An idol of Goddess Annapurna, stolen from Uttar Pradesh centuries back, was handed over by Union Culture Minister G Kishan Reddy to the Uttar Pradesh government on November 11. The idol, retrieved from Canada by the Archaeological Survey of India (ASI), will be ceremonially installed at the Kashi Vishwanath temple in Varanasi on Monday.

Reddy said that the Annapurna idol, stolen more than 100 years ago, is coming back to the land of India with the efforts of Prime Minister Narendra Modi. He highlighted that more than 40 antiquities have been retrieved from foreign countries to India since 2014, while only 13 such items were retrieved prior to 2014. He also applauded the continuous efforts of the ASI and the Ministry of External Affairs in bringing such antiquities back to the country.
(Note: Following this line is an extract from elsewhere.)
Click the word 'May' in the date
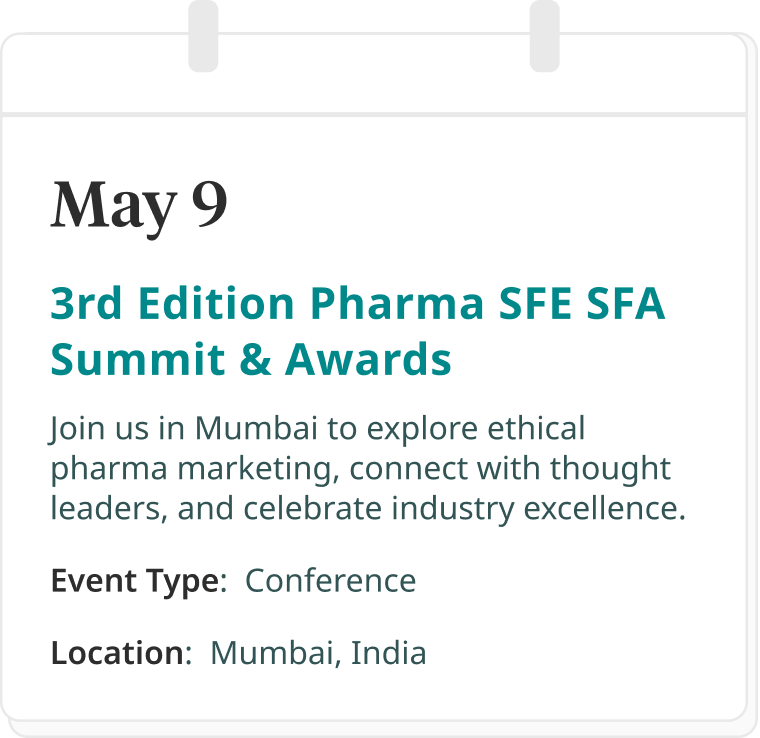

The ASI had received the idol of Goddess Annapurna on October 15. The stone idol measuring 17 x 9 x 4 cm had been stolen from Kashi in Uttar Pradesh and smuggled to Canada over a century ago.

PM Modi, in his radio programme ‘Mann Ki Baat’, had on November 29, 2020 announced the return of the idol from Canada. The 18th-century idol was in the University of Regina’s collection at its Mackenzie Art Gallery when it was handed over by the university to India’s High Commissioner to Canada last year.

Here’s the story of how the idol was found:

In 2019, Winnipeg-based artist Divya Mehra was invited to stage an exhibition at the Mackenzie Art Gallery, an Indian Express report said. While Mehra was researching the collection, one sculpture, holding a bowl of rice, thought to represent Lord Vishnu, struck her as female. She eventually found that the same sculpture had been stolen from an active temple in 1913 and acquired by MacKenzie.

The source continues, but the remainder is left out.